Textauszug —
Im übrigen liegt es nicht an mir, die Hausväter und Gemeindevorsteher über chemische Proben und Verbesserungen des vorhandenen oder etwa herbeizuleitenden Wassers zu belehren. Ich darf sie vielmehr an diese Wissenschaft, an deren Bekenner und vorzüglich an die praktischen Anweisungen verweisen, welche in vielen lobenswerten Büchern des Faches vorkommen.

Das Kochsalz endlich, obgleich in seinen Hauptbestandteilen immer dasselbe, ist dennoch in Beziehung auf seine Beisätze mannigfaltig verschieden. Das edelste Salz ist ohne alle Frage das reine, in Massen vorhandene Steinsalz, unter diesem hat das spanische den Preis. Seine Güte erprobt sich in den Einsalzungen der Fische, z. B. der holländischen Heringe. Doch ist auch das Meersalz sehr eindringend und macht kleinere Salzfische, wie die italienischen und französischen Sardinen, vollkommen gar. Lister, zum Apicius im neunten Buche und dreizehnten Kapitel, rühmt den Gebrauch des französischen Meersalzes in englischen Einsalzungen der leckerhaftesten und dauerhaftesten Art. Zu allen Einsalzungen soll man nun jederzeit das beste Salz nehmen, welches immer zu haben ist, sollte es gleich etwas teurer sein, als das gewöhnlichere. Die größte Ungleichheit findet sich bei den Quellsalzen, indem sie nicht selten einen zu großen Anteil von Ton und Kalkerde übrig behalten, je nachdem die Quellen mehr und minder reich sind und ihre Salze mehr und minder kunstgerecht bereitet werden. Ein gutes Quellsalz kündigt sich auf den ersten Blick durch die Reinheit und Durchsichtigkeit seiner Kristalle an; das Meersalz bleibt aber immer dunkelfarbig, weil es ein wenig Nitrum zu enthalten pflegt. Dieser Umstand ist Ursache, daß man des Salpeters bei Einsalzungen mit Meersalz gänzlich entbehren kann.

Aufgaben —
1. Überarbeiten Sie im Auszug über Wasser und Kochsalz den Abschnitt von „Im übrigen liegt“ bis einschließlich „des Faches vorkommen.“, wobei „Hausväter“ durch „Familienväter“ zu ersetzen ist.
2. Beantworten Sie anhand des Auszugs über Wasser und Kochsalz die folgenden Fragen:
(a) Worauf verweist der Verfasser die Hausväter und Gemeindevorsteher, statt sie selbst über Wasserproben zu belehren?
(b) Welches Salz wird als das edelste bezeichnet?
(c) Weshalb bleibt das Meersalz stets dunkelfarbig?

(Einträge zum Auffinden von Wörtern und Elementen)
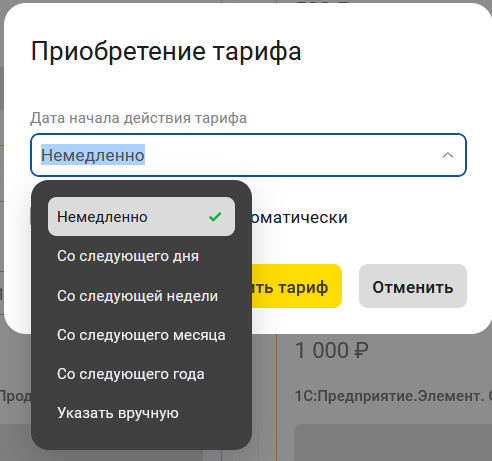Choose Со следующего дня option
This screenshot has height=461, width=492.
141,256
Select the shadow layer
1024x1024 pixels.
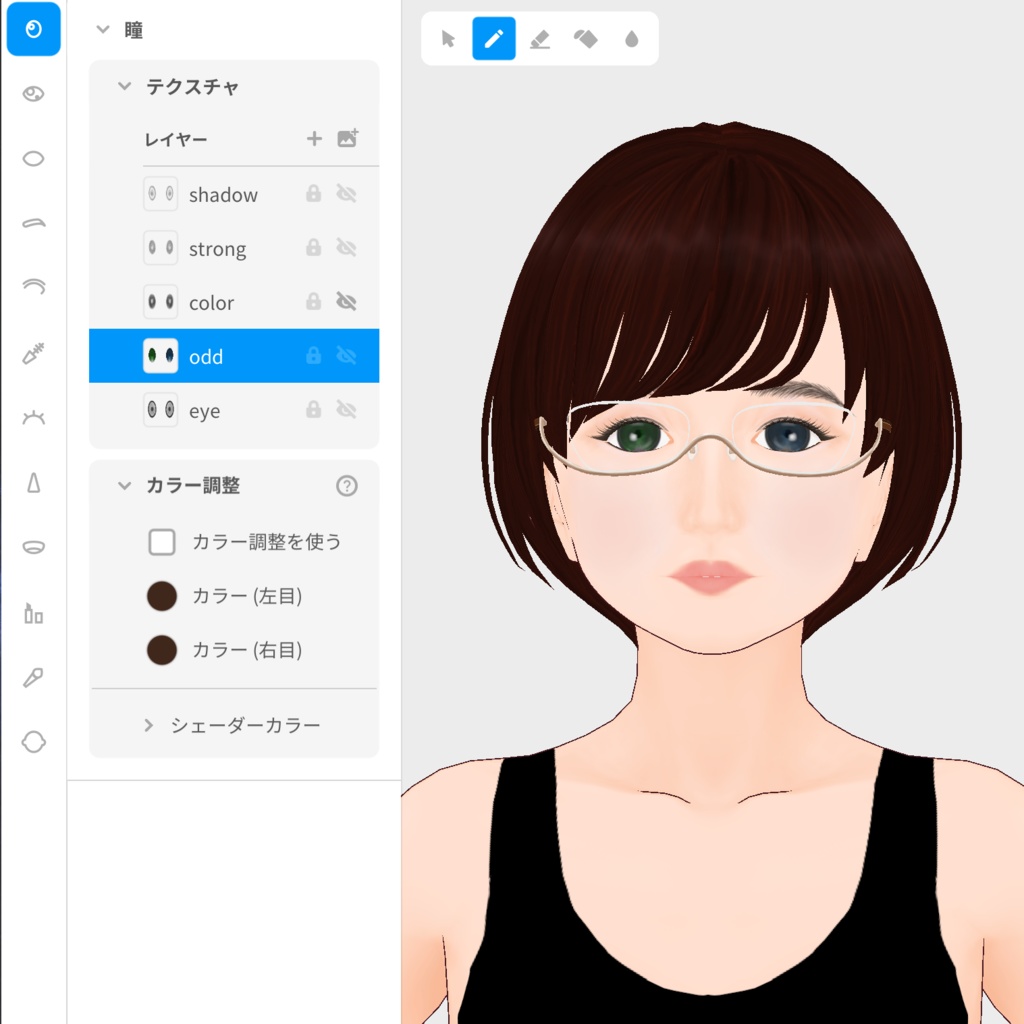click(x=223, y=194)
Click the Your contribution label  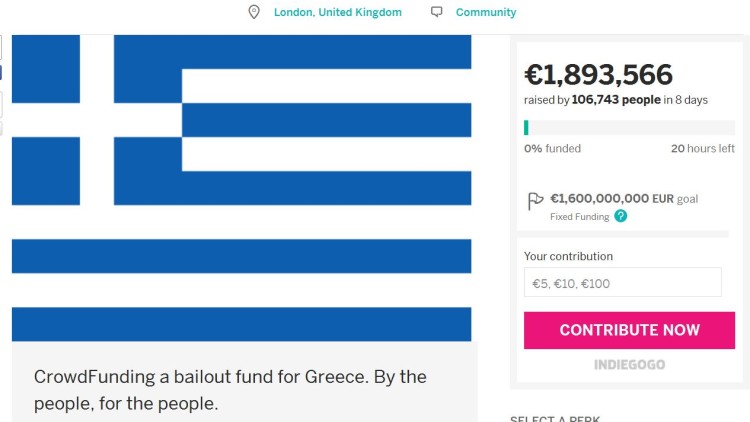coord(568,256)

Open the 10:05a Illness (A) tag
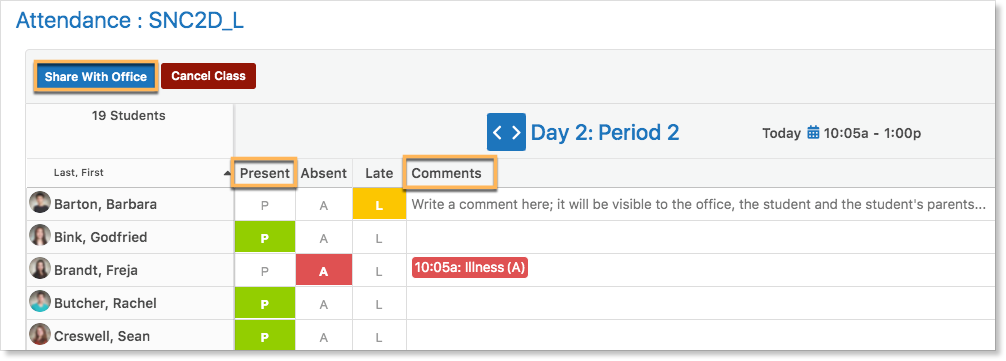click(x=470, y=267)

Antworten —
1.
Im übrigen liegt es nicht an mir, die Familienväter und Gemeindevorsteher über chemische Proben und Verbesserungen des vorhandenen oder etwa herbeizuleitenden Wassers zu belehren. Ich darf sie vielmehr an diese Wissenschaft, an deren Bekenner und vorzüglich an die praktischen Anweisungen verweisen, welche in vielen lobenswerten Büchern des Faches vorkommen.

2.
(a) Auf die Wissenschaft der Chemie, auf deren Bekenner und vorzüglich auf die praktischen Anweisungen in vielen lobenswerten Büchern des Faches.
(b) Das reine, in Massen vorhandene Steinsalz.
(c) Weil es ein wenig Nitrum zu enthalten pflegt.